Moreover there is no proof in the record of the methods by which the supervisors reached the ratios for the whole county or testimony by the persons who made the reports on which the supervisors relied.

The proof for the Town of Lewiston, one of the parties now reviewing the board’s determination, was itself not in testimony form, but was in the form of an affidavit by an economist and statistician which criticized the methods and results of the board’s equalization ratios and the material on which they were based and which contained certain statements relating to property values. There is nothing whatever in this proof, or in any which we are able to find in the record, which gave evidentiary support to the ratios of equalization fixed by the supervisors or to the methods used by the supervisors.

We reach the conclusion on review of the record, therefore, that full opportunity was allowed the parties here reviewing the determination (the petitioners) to controvert the evidence on which the board’s determination of equalization was made; that there was a fair hearing; and that there is substantial evidence in the record to support the equalization rates as found and determined by the board.

The “ power * * * to review the equalization fixed by the board of supervisors ” vested in the board by section 176-a of the Tax Law in our opinion was not limited as a matter of law merely to seeing to it that obvious mathematical errors on the face of the statement of equalization be corrected; but necessarily included the power to hear and consider other evidence on the just relation of the assessments of each tax district to the whole on the basis of full value.

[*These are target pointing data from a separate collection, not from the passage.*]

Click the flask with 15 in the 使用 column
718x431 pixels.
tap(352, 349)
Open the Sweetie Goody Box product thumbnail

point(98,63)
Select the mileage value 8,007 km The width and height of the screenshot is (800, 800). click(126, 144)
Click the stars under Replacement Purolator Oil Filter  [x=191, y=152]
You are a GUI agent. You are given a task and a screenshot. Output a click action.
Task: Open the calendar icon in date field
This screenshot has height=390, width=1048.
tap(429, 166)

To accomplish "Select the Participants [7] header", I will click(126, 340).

This is the duty of the supervisors under section 50; and if it is to be determined intelligently on review whether the function was properly executed, the reviewing board must necessarily be able to see for itself what full value is in the several tax districts. The document by which the supervisors fixed the equalization rate contained merely the conclusory figures of “ full value ” and assessed value.

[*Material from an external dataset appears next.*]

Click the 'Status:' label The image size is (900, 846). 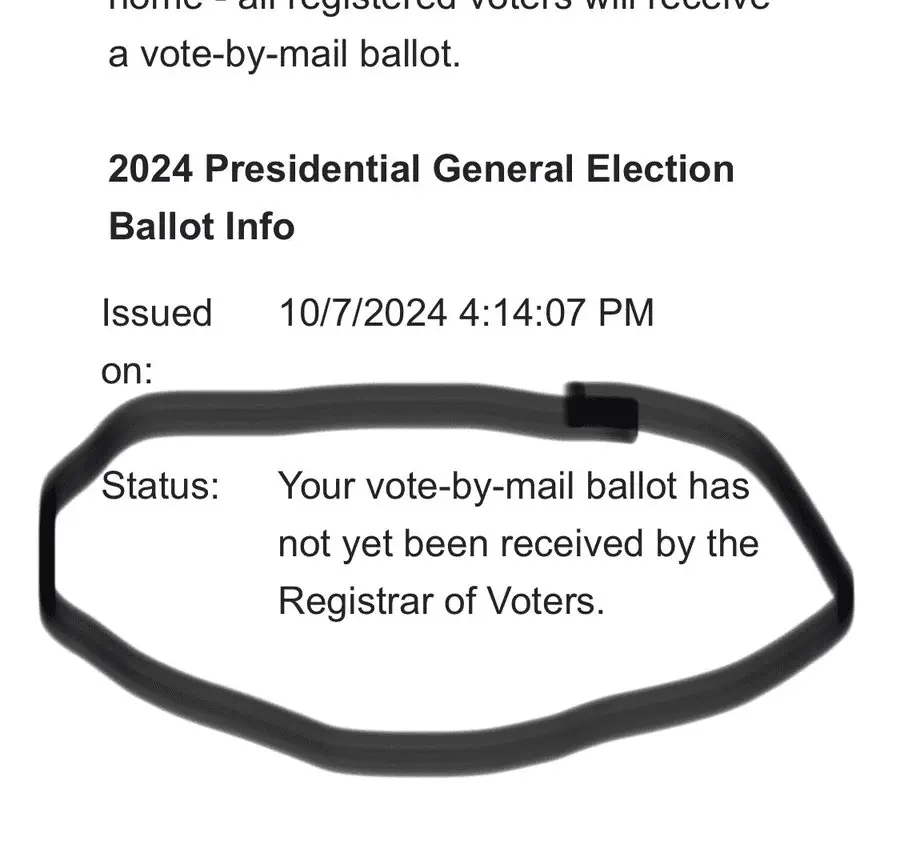click(160, 486)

Nothing of significance on “review” could be gained by merely looking at these figures and determining whether the percentages were worked out correctly mathematically. The key to the problem of review is what figures the supervisors credit as “full value” and these necessarily rested on the judgment or opinion of the supervisors or specialists who advised them.

A “hearing” is required on a section 176-a review, and “ Due notice ” thereof shall be given the clerk of the Board of Supervisors, who in turn is required to transmit copies of such notice to all supervisors of the county and to the mayors of any cities in the county. Such a hearing and such notice could not have been intended for a mere mathematical computation, but this language of section 176-a suggests rather an intent to authorize a review of the basis of the supervisors’ determination as well as its form.

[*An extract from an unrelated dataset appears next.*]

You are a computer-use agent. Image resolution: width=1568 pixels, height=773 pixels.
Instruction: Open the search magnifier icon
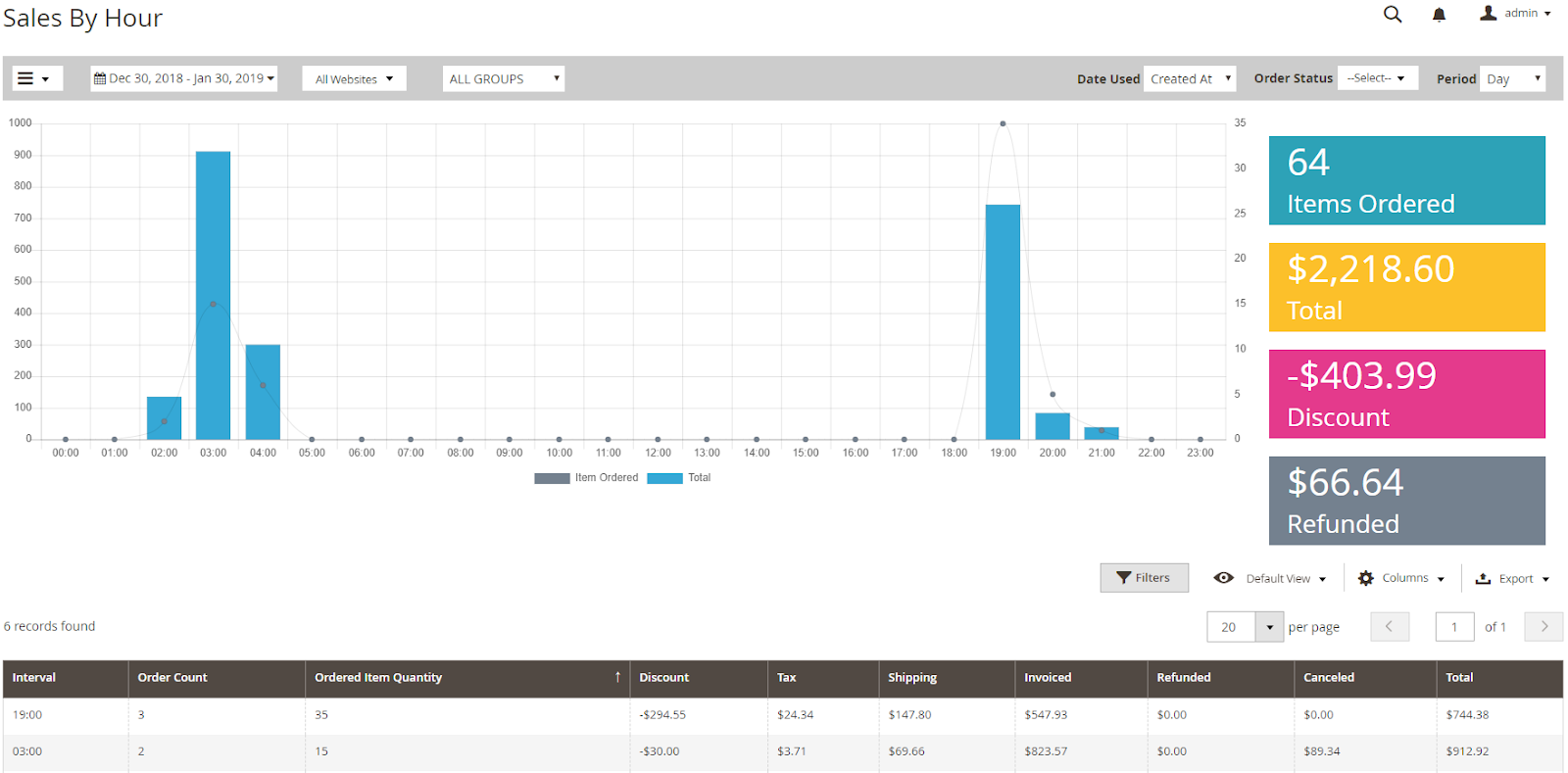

The circumstances attending the original enactment of this section in 1915 (ch. 317) and the message of the Governor leading to its enactment suggest an intent to confer on the board a power of revision based upon its finding on review of full value. The construction which the Tax Commission itself placed on its own powers of review conferred by this section shortly after its enactment throws illumination on contemporaneous understanding of intent. Reports of the Tax Commission in 1916 (pp. 8, 9, 41) and the following year (1917, pp. 41, 42) indicate that the Tax Commission then understood its power of review to include the right to take testimony on full value of the property on which county equalization had been based.

Both upon the question of the hoard’s power and upon the sufficiency of the record on which the determination was made reviewing the Niagara equalization we are of opinion the board acted within statutory authority.

The determination should be confirmed, without costs.

Foster, P. J., Coon, Halpern and Gibson, JJ., concur. Determination confirmed, without costs.